● PROVIDED PASSAGE
_ _ _ _

You’re sitting in a meeting and hear the dreaded words, “Can you take the lead on this for me? It shouldn’t be much; just meet with the team.” You know it’s not technically your job, and doing it requires influencing without authority.
It’s easy to jump into a negative headspace: “Why would they listen to me?”, “I’m not their boss”, “Do I have the ability to lead people to finish a task?” The self-doubt creeps in quickly. But we at One TEAM believe that anyone can develop leadership skills that motivate team members, title or not. Don’t believe us? Check it out.
What is influencing without authority?
It’s the ability to effectively lead and motivate team members without a perceived hierarchical advantage. You might be a peer or even more junior than other members of the team, or you might sit in a different department. Either way, it’s unlikely that you’ll have the automatic authority that the team’s leader has. So, you’ve got to influence without it. But how?
Influencing without authority involves clear communication, understanding each team member’s motivations, and spending time to build relationships and connection points outside of specific work tasks.
Case study: Greta Thunberg had the odds stacked against her when she started FridaysForFuture. She was a child, a female, and was uncredentialed on the subject matter. She had no authority, yet still managed to become a world-renowned leader in climate activism. She used her influence – in her case, it was her passion, dedication, and ability to put powerful, clear messages out into the world – to gain respect.
With practice and dedication, you can learn how to use influence to achieve successful outcomes without direct authority. This is a skill that will benefit you throughout your career, even when you have authority.
What are the benefits of influencing without authority?
You mean besides nailing the task you were asked to lead on? That’s just the direct impact. Indirect impacts include improved collaboration across the team, heightened confidence in your abilities, and even newfound respect from colleagues who get to see you step into the shoes of a competent leader.
Influencing without authority is essential for any leader who seeks to make an impact.
8 tips for influencing without authority at work:
1. Build credibility and trust
It’s intentional that this is listed first, as it is the most impactful. Have you ever wanted to do something for someone you didn’t trust? We talk a lot about the importance of building relationships authentically and inherently; the reason for that is that relationships = credibility. When you establish credibility with folks, they are more likely to WANT to help you or make you shine. They also trust that you will give credit and help them in return.
2. Mobilize your allies
You are climbing a big hill learning to influence without authority. Rely on the network you have already established, especially if they are higher up the chain than you are. Your allies can offer both emotional and workload support throughout this process.
And continue to make new allies. We underestimate the power that simple connections bring when unrelated to the task at hand. Taking advantage of “water cooler conversations,” or in the digital era, adding 15-minute connection meetings to colleagues’ calendars can make a world of difference in the long run.

_ _ _ _

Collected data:
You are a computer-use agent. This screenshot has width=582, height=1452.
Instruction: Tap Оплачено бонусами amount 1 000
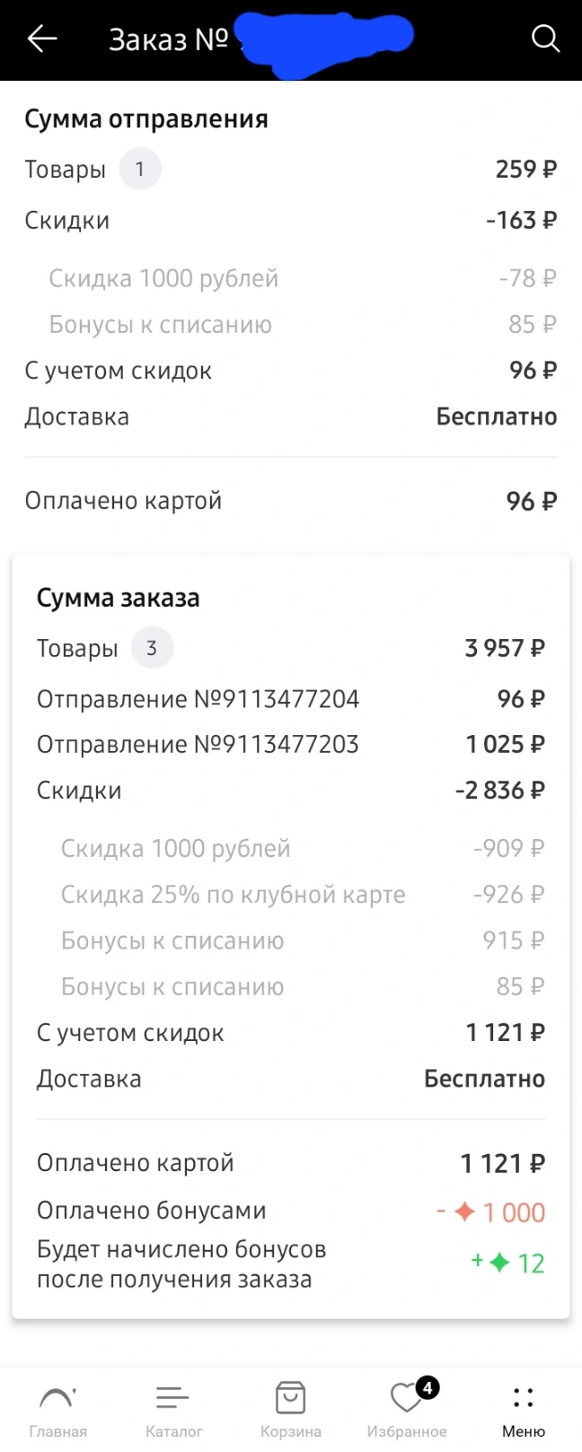tap(514, 1212)
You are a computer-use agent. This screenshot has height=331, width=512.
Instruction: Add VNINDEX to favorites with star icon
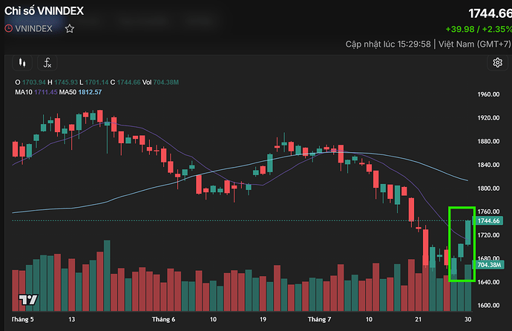click(x=69, y=29)
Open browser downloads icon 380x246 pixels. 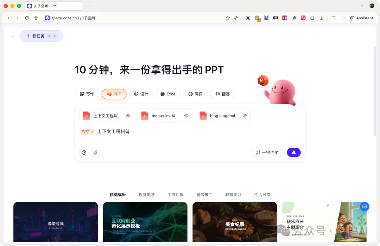coord(322,18)
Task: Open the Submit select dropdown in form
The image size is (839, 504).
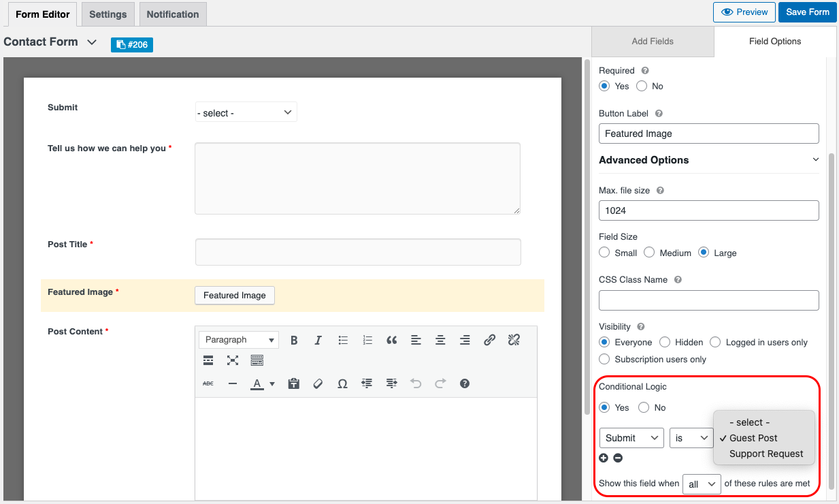Action: [246, 113]
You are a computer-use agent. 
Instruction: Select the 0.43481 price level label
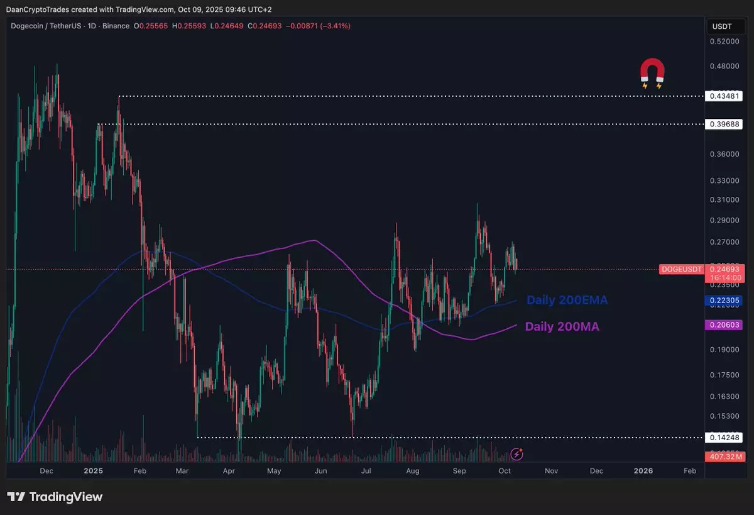pyautogui.click(x=725, y=96)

_ _ _ _

● TASKS TO COMPLETE
[1] In the article on influencing without authority, which tip is listed first because it is the most impactful?
[2] Quote the lines of the listing starting at the line that contains "Task: Open the Submit select dropdown in form" and ending at the end of the listing, omitting the pictures.

● WORKED SOLUTIONS
[1] Build credibility and trust.

[2]
Task: Open the Submit select dropdown in form
The image size is (839, 504).
Action: [246, 113]
You are a computer-use agent. 
Instruction: Select the 0.43481 price level label
pyautogui.click(x=725, y=96)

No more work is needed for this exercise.